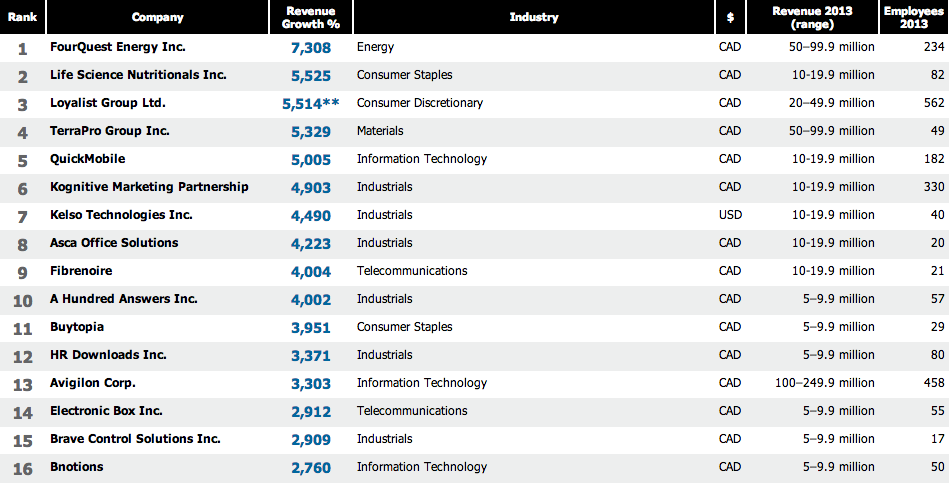The width and height of the screenshot is (949, 485).
Task: Click the Employees 2013 column header
Action: [x=913, y=17]
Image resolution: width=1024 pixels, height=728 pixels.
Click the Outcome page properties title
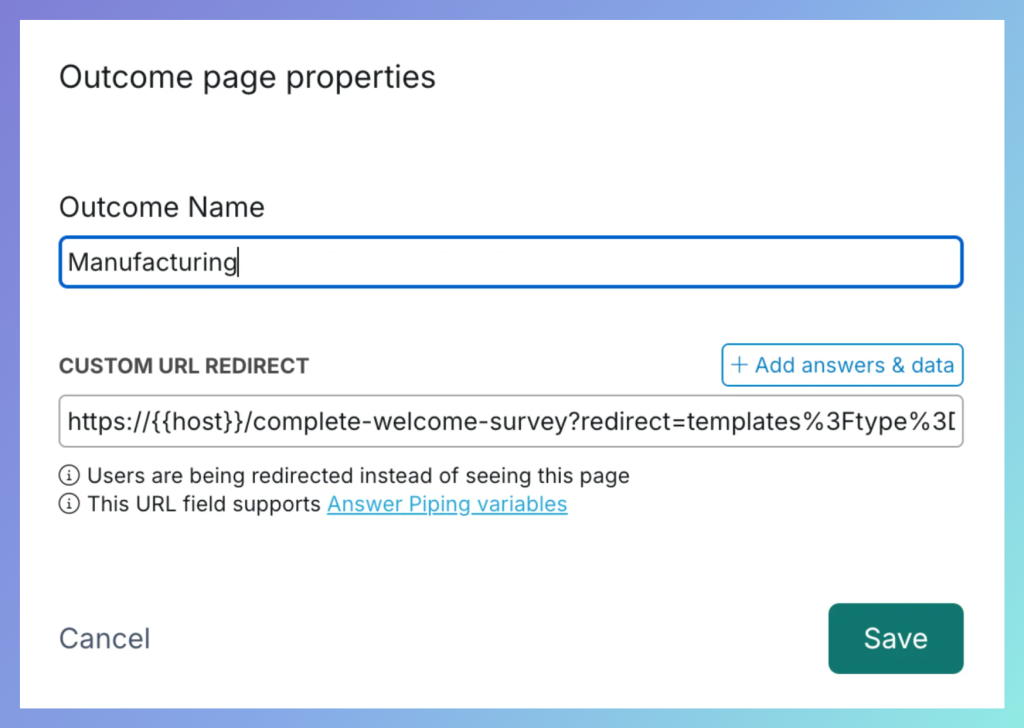[x=247, y=77]
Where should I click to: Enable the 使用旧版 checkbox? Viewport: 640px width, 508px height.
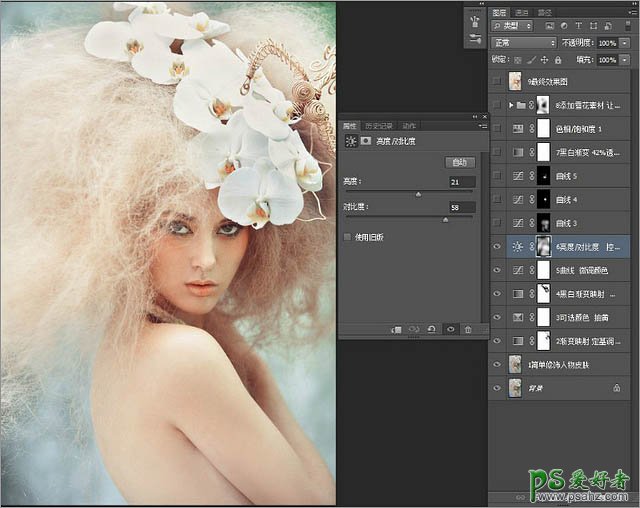pos(347,237)
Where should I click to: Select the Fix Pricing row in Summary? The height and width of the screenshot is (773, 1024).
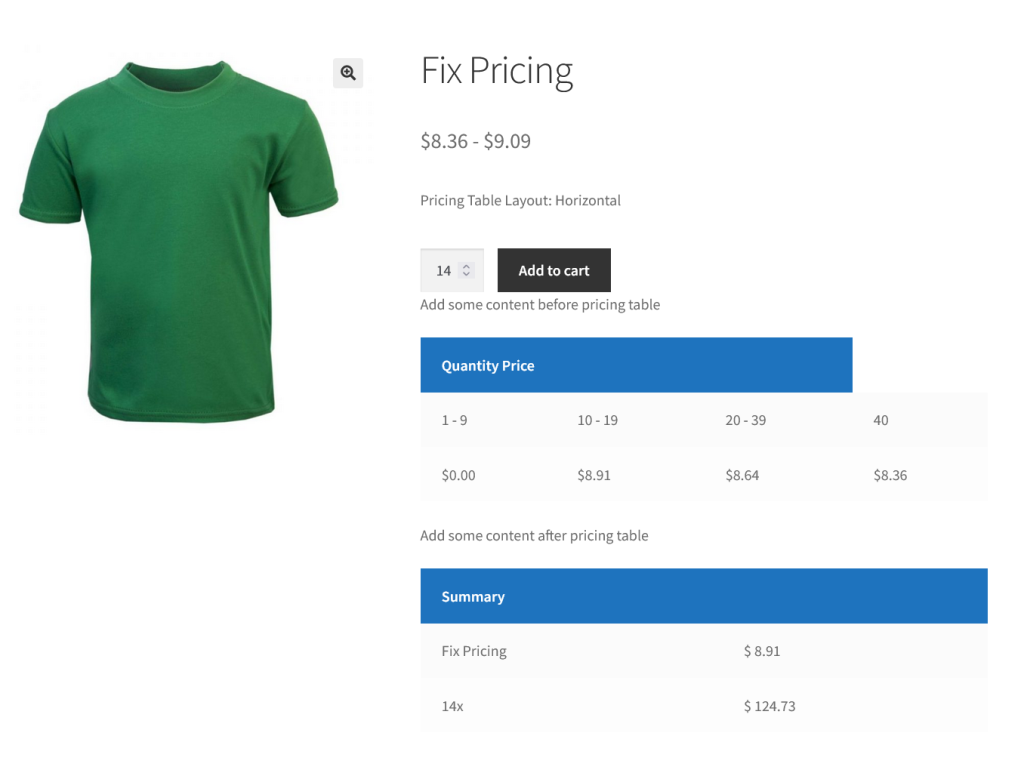(474, 651)
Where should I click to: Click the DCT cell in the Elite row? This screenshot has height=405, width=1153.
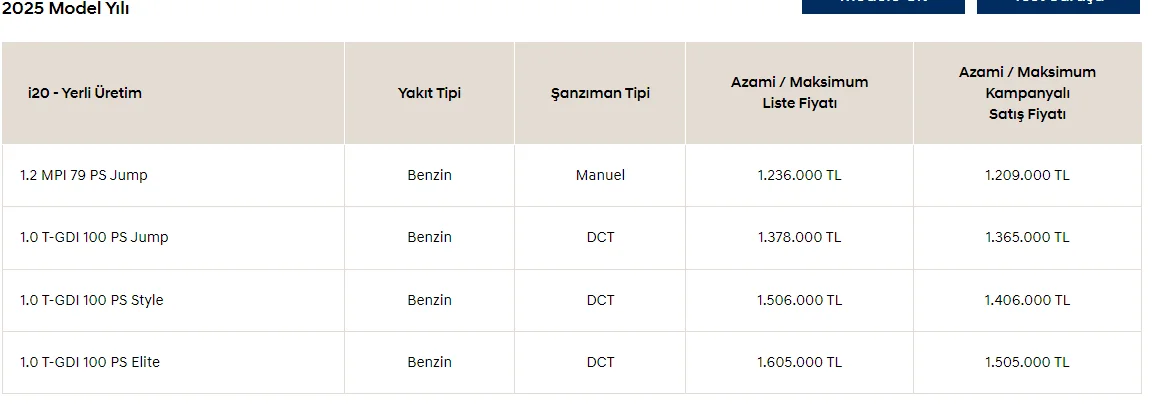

——————

Your goal:
Nothing but the lines from the one holding "Click the Outcome page properties title" to the end of the entries above should be echoed, exactly and with both ends included; omit the pictures.

Answer to this problem:
Click the Outcome page properties title
[x=247, y=77]
Where should I click to: Enable the 使用旧版 checkbox? Viewport: 640px width, 508px height.
pos(347,237)
Where should I click to: Select the Fix Pricing row in Summary? The height and width of the screenshot is (773, 1024).
(474, 651)
Where should I click to: Click the DCT cell in the Elite row? This screenshot has height=405, width=1153.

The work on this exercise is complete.